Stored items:
=== Begin Enclosure ===

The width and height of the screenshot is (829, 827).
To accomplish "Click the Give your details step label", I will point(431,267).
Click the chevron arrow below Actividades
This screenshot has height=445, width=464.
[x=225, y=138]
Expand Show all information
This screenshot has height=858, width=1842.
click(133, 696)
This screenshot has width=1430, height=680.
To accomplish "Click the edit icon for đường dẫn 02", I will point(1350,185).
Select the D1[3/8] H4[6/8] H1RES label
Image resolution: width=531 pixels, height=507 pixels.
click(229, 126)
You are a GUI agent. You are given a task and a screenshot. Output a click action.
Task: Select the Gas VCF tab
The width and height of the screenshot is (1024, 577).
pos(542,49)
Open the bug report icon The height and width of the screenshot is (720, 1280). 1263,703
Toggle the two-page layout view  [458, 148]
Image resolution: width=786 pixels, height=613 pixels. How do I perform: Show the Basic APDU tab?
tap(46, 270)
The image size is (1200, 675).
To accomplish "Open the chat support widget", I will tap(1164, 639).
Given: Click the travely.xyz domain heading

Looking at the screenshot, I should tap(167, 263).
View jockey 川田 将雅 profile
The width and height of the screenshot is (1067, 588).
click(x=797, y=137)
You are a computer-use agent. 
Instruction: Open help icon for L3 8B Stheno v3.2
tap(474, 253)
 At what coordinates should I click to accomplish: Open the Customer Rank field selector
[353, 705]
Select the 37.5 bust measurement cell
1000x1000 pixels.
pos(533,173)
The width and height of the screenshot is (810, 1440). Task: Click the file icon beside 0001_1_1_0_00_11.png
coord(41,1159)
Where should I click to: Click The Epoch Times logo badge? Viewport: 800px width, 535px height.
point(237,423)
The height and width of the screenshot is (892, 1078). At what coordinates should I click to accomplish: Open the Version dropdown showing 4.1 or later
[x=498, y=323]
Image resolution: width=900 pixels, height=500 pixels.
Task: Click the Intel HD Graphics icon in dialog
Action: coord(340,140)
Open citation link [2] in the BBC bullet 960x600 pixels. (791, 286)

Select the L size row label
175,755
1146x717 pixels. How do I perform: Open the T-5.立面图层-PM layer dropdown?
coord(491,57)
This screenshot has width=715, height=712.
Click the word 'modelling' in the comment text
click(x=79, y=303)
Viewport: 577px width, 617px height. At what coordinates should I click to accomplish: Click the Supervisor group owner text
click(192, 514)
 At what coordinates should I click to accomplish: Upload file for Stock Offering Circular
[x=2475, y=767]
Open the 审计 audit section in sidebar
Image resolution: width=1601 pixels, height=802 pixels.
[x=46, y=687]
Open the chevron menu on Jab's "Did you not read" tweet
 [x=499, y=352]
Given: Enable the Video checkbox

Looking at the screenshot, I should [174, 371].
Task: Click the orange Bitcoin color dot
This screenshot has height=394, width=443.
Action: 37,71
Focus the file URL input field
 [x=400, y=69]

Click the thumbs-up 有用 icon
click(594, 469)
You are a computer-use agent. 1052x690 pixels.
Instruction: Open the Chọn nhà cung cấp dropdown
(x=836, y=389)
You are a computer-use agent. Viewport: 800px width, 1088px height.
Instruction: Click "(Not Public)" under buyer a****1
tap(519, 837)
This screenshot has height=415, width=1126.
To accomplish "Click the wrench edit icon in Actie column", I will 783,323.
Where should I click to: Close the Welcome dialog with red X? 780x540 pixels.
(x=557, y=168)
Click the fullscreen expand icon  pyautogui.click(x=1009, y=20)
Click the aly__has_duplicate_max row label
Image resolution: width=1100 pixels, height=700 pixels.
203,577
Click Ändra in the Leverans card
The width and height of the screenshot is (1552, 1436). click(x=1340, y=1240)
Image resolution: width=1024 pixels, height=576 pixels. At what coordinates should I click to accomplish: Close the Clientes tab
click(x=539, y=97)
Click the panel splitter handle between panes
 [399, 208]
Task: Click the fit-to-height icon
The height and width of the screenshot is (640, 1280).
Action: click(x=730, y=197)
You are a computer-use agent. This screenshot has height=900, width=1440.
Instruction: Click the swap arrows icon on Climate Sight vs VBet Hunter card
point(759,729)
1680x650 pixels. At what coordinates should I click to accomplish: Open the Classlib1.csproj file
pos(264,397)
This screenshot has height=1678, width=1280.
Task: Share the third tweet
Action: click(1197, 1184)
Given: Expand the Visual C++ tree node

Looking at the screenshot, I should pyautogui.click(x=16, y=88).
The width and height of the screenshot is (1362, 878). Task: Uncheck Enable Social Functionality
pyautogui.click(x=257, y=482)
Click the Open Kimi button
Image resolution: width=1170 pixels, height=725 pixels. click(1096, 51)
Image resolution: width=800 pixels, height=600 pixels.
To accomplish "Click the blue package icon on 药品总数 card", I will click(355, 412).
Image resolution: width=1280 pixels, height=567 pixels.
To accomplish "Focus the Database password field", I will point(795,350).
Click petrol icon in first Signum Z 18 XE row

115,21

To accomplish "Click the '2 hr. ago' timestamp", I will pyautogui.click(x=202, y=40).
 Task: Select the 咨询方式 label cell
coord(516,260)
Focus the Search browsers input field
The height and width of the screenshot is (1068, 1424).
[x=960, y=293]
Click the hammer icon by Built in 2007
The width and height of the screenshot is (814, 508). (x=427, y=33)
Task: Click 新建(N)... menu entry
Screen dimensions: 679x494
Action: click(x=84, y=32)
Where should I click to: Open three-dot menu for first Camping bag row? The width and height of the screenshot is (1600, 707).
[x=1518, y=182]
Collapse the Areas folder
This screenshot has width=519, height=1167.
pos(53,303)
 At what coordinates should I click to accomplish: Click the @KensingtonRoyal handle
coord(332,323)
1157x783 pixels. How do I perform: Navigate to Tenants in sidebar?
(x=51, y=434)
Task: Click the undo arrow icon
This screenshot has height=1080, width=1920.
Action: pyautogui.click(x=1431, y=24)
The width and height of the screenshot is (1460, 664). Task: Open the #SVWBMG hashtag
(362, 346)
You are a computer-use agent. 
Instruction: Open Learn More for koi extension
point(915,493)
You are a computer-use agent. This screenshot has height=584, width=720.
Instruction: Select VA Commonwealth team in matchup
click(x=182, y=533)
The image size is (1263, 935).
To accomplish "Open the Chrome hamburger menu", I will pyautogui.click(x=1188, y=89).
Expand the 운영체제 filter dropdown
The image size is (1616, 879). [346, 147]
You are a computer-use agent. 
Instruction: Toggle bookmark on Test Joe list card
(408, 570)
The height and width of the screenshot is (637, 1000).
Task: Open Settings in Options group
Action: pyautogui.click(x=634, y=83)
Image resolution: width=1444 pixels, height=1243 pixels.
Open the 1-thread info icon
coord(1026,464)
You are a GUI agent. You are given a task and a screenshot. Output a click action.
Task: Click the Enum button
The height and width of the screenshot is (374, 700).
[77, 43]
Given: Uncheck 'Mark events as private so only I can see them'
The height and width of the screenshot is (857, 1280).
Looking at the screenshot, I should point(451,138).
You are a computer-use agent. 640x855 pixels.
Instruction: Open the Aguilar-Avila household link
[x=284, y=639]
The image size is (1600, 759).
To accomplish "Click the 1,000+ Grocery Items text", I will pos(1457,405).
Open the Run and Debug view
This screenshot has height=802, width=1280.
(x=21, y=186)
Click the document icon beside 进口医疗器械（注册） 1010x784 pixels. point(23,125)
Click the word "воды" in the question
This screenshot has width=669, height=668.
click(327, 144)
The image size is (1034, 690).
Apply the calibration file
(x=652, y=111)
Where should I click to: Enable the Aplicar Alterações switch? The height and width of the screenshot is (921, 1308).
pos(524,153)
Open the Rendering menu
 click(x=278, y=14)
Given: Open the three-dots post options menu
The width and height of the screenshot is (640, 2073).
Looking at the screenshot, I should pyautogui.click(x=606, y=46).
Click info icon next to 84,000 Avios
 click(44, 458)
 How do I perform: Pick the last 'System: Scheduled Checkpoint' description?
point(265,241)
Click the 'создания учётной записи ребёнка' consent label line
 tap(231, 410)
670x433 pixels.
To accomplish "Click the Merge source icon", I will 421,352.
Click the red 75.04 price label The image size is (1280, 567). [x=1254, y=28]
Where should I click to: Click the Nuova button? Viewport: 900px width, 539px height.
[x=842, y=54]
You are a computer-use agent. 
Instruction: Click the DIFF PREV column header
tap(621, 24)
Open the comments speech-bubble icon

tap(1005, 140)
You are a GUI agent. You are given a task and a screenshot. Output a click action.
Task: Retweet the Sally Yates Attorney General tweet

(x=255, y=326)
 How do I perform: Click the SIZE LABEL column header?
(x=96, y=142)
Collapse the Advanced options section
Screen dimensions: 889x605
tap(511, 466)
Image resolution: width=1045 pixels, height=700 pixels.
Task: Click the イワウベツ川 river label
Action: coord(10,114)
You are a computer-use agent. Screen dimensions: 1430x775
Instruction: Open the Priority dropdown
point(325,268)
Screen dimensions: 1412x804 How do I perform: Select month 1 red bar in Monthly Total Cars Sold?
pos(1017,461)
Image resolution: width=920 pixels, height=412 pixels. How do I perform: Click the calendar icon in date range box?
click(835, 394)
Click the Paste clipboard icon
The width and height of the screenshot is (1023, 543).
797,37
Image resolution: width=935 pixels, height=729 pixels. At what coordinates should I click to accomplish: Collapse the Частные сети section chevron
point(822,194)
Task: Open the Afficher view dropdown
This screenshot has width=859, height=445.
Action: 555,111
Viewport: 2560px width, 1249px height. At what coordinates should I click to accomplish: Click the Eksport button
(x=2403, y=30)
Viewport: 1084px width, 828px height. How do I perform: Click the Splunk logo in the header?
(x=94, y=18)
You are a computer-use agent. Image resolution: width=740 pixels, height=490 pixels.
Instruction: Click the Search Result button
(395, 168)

=== End Enclosure ===

Look above for the line with "Apply the calibration file" and the line with "Given: Open the three-dots post options menu". Write out those two lines and all the lines between them, exactly, and no others.

Apply the calibration file
(x=652, y=111)
Where should I click to: Enable the Aplicar Alterações switch? The height and width of the screenshot is (921, 1308).
pos(524,153)
Open the Rendering menu
 click(x=278, y=14)
Given: Open the three-dots post options menu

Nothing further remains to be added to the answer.